Synthesis and characterization of vertical 2D layered BBL

The V2D-BBL structure was prepared from a simple polycondensation between triptycene hexamine (THA) and naphthalenetetracarboxylic dianhydride (NDA) in polyphosphoric acid (PPA) (Fig. 1a). The detailed synthesis process is described in the Method section and illustrated in Supplementary Figure 1. The driving force for the structure-forming reaction is aromatization with a huge thermodynamic energy gain. The resultant BBL structure has the properties of a tailored extended π-conjugated aromatic skeleton with periodic heteroatoms (N and O) in each structural unit. The distinct vertical 2D layered structure is associated with the triptycene unit in the THA (Fig. 1a). The THA unit provides a vertically laid-up structure with minimum contact between layers, leading to maximum exposure of the available active surface area25 and maximum freedom for segmental motion, resulting in fast reversible sorption/desorption kinetics26.

Fig. 1: Synthesis of the vertical 2D layered structure.
figure 1

a Schematic illustration of the formation of the vertical 2D layered BBL structure, from the reaction between THA and NDA as building blocks. Representative structural comparison of the planar and vertical 2D layered structures: b stacking pattern of the conventional planar 2D layered structural units and c stacking pattern of the vertical 2D layered structural units.

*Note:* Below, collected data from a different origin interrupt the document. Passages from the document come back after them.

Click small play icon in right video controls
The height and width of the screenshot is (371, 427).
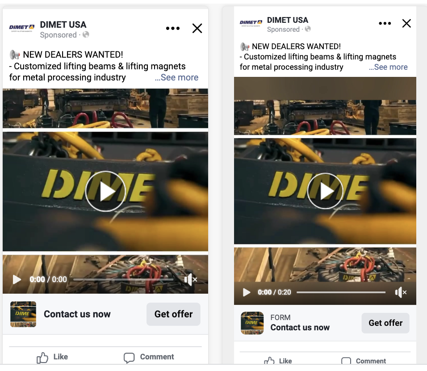click(x=246, y=292)

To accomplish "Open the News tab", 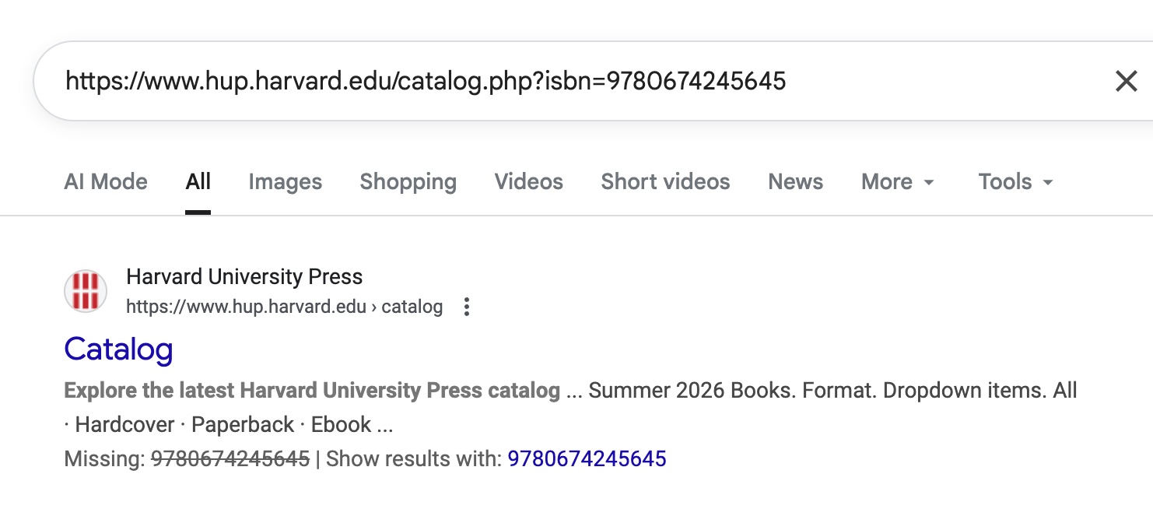I will (x=795, y=182).
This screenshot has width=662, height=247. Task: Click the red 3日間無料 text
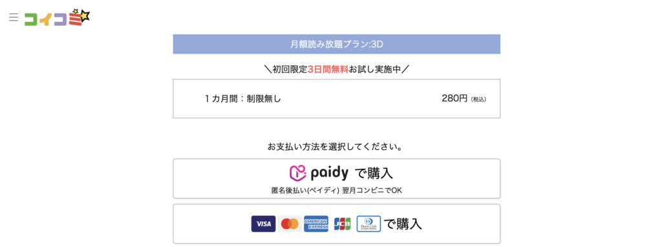[328, 70]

In conventional planar 2D layered structural units (Fig. 1b), molecular stacking is promoted by strong interlayer π-π interactions, which consequently block off available surface area. In contrast, the vertical 2D layered structural units (Fig. 1c) minimize interlayer contact points, and thus maximize internal free volume and the available active surface area. Although both structures have the same numbers of units (Fig. 1b, c), the vertical 2D layered structure is expected to have much higher surface area, volume and segmental flexibility.

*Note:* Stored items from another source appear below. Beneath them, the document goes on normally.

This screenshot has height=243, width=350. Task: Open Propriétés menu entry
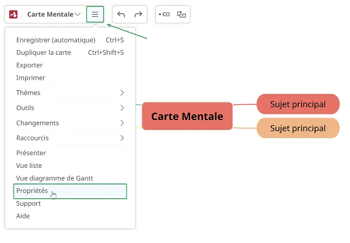coord(70,191)
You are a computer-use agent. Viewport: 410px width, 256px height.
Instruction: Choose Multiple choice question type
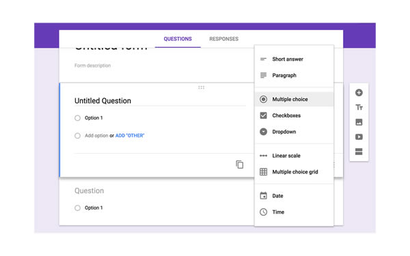(294, 99)
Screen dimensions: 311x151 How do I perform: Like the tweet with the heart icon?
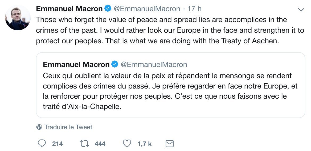point(127,144)
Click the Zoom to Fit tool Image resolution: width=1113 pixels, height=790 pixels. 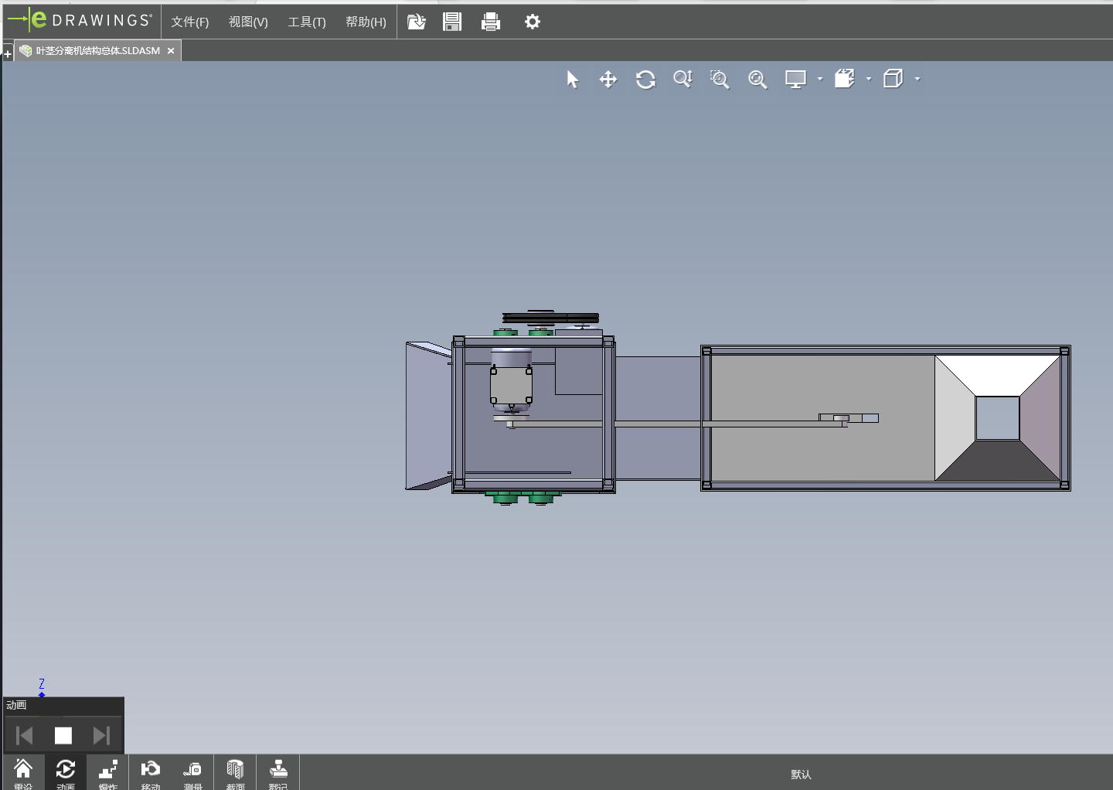pos(757,80)
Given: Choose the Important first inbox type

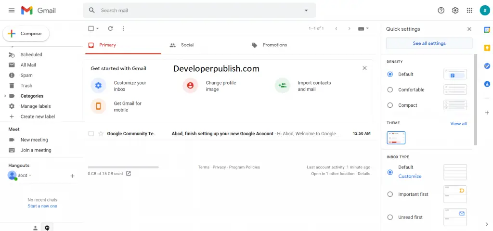Looking at the screenshot, I should (x=390, y=194).
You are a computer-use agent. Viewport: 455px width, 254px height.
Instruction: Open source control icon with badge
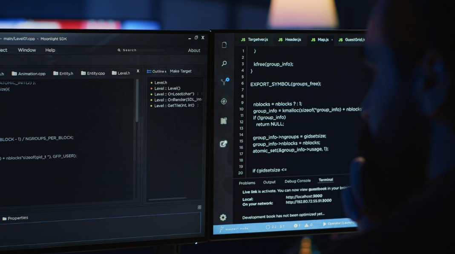[224, 82]
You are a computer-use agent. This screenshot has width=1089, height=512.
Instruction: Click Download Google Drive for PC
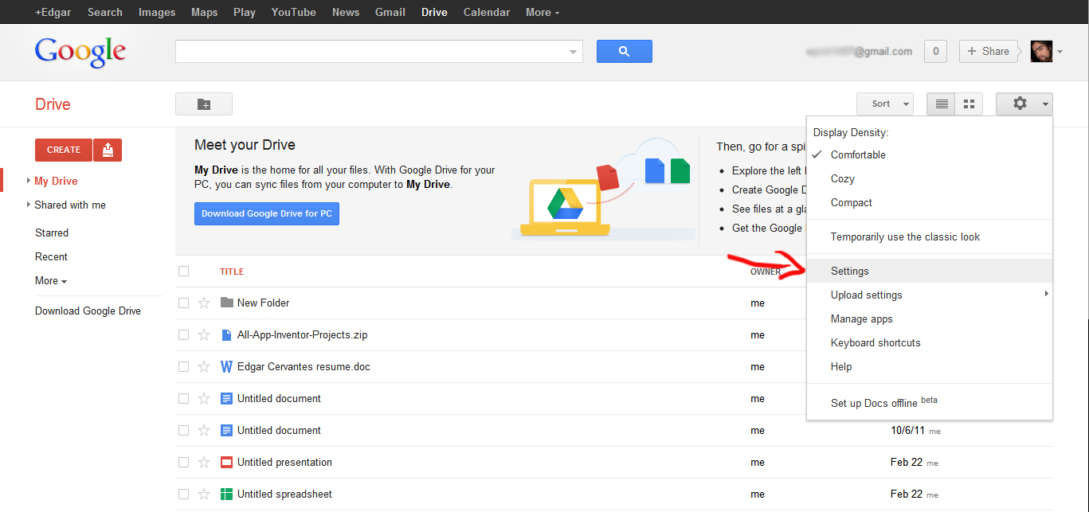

To confirm the detailed structure, the formation of benzimidazole rings and pyrrolidinone moieties were investigated using Fourier-transform infrared (FT-IR) and solid-state 13C cross-polarization magic-angle spinning (MAS) nuclear magnetic resonance (NMR) spectroscopy. To assertain the conversion from a rotatable intermediate imide form (before complete cyclization) to a closed aromatic BBL ring (after complete cyclization), the porous imide network (PIN) precursor was collected by quenching the reaction at 150 °C (Supplementary Fig. 1c). At that point, the PIN structure, composed of a single bonded network (rotatable), has a short conjugation length and a deep-red color (Fig. 1a, Supplementary Fig. 1c). After complete cyclization, the reaction mixture becomes dark-purple (Supplementary Fig. 1d), indicating the expansion of conjugation length.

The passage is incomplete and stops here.